En cas d’attribution à des mandataires sociaux de la société émettrice, leurs rémunérations et leur nombre sont pris en compte pour la détermination des seuils relatifs au total de salaires bruts et aux effectifs.

Harmonisation des règles concernant les groupes de sociétés cotées et non cotées

Avant cette réforme, seuls les groupes cotés avaient la possibilité de réaliser des attributions gratuites d’actions au profit de salariés ou de certains mandataires sociaux de sociétés liées à l’émettrice. La loi introduit un alinéa offrant cette possibilité aux groupes non cotés, harmonisant ainsi les deux régimes.

Précision des règles concernant le plafond individuel

Aucune action gratuite ne peut être attribuée à un salarié ou à un mandataire social détenant déjà plus de 10 % du capital. En outre, une attribution gratuite d’actions ne doit pas non plus avoir pour effet de faire franchir à un salarié ou à un mandataire ce seuil de détention.

La loi nouvelle exclut les titres de la société détenus directement depuis plus de sept ans par l’attributaire concerné pour le calcul de ce plafond. L’effet de cette disposition sera double en pratique. Il en découle d’abord une possibilité de rechargement du plafond individuel au-delà de sept ans de détention. Elle permet en outre de clarifier le mode de détention des titres pour le calcul du plafond individuel en précisant que seuls les titres détenus directement par l’attributaire doivent être pris en compte. Avant la loi nouvelle, la question de la prise en compte des titres détenus indirectement par l’attributaire par l’intermédiaire d’une holding personnelle était controversée.

Cette précision ne nous semble pas exclure les risques d’abus de droit. Il faudra donc rester vigilant dans les conditions de création d’une holding individuelle pour éviter que l’administration fiscale considère que la création de cette holding a eu pour motif « principal » d’éluder ou d’atténuer les charges fiscales de l’intéressé en contournant les règles relatives au calcul du plafond individuel permettant d’exclure les titres détenus par la holding (procédure dite de « mini-abus » de droit, L 64 A du LPF instaurée par la loi n°2018-1317 du 28 décembre 2018, article 109). Même si le risque d’abus ne pourra jamais être totalement exclu, il faudra par exemple éviter qu’un attributaire apporte ses titres à une holding juste avant l’attribution gratuite d’actions à son profit et justifier en tout état de cause la création de la holding par d’autres motifs (réorganisation patrimoniale par exemple).

La loi utilise le mot « titres » et non pas « actions ». Selon l’ANSA, il en résulte que le seuil individuel doit être calculé en tenant compte des valeurs complexes ayant une composante d’action existante (Actualités ANSA du 4 décembre 2023).
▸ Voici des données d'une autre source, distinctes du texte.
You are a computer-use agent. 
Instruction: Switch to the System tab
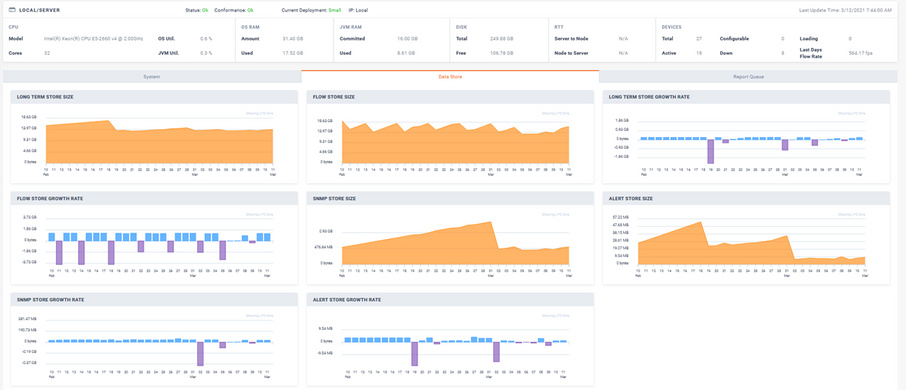coord(152,76)
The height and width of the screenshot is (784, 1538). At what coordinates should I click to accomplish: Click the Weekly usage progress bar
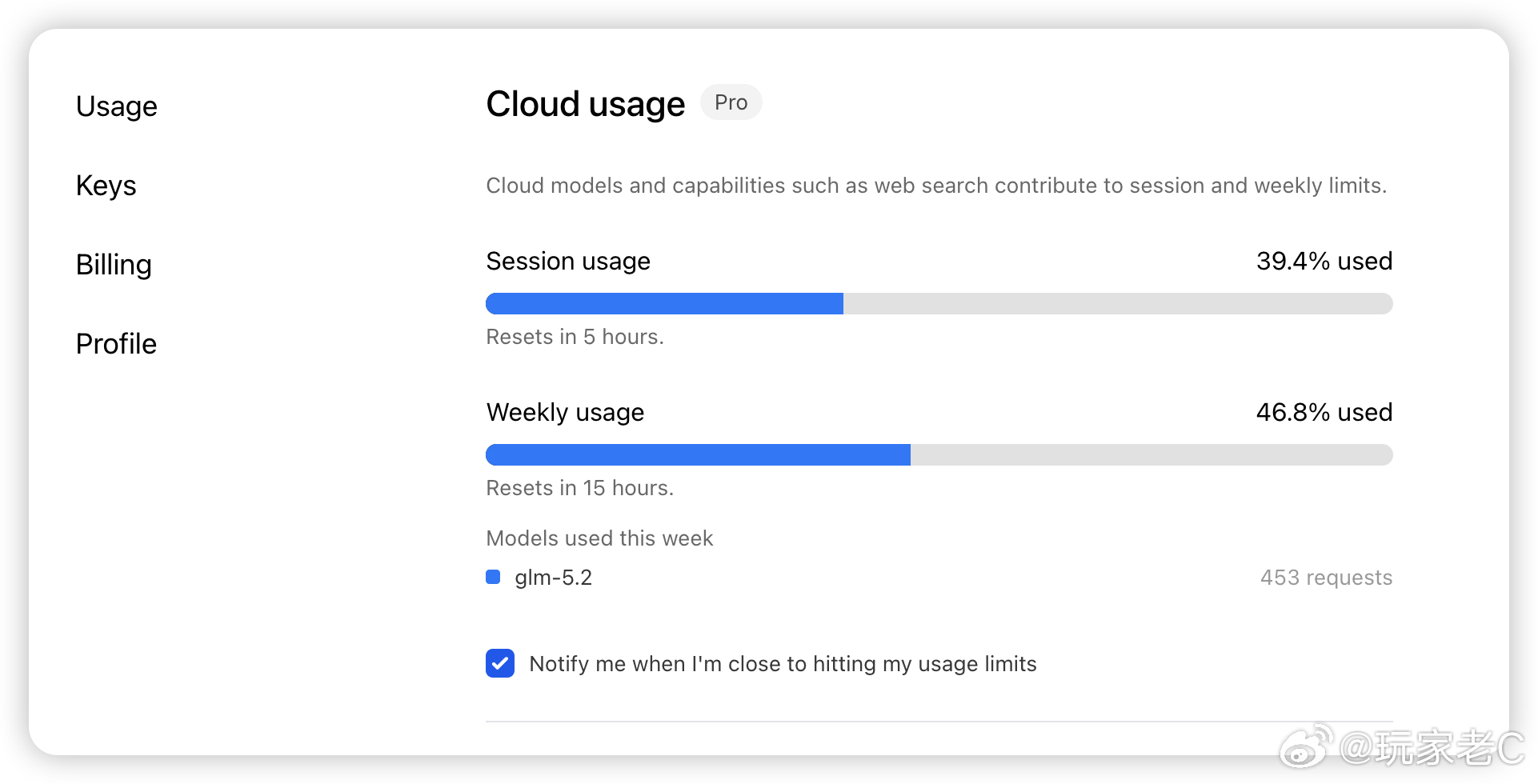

La loi nouvelle ne précise pas si les valeurs mobilières donnant accès au capital doivent être prises en compte. Dès lors, il convient de se référer à la définition des titres financiers donnée par l’article L. 211-1 du Code monétaire et financier. Les valeurs mobilières donnant accès au capital (obligations convertibles en actions, bons de souscription d’actions, BSPCE…) répondant à cette définition, elles devraient être prises en compte dans le calcul du plafond individuel.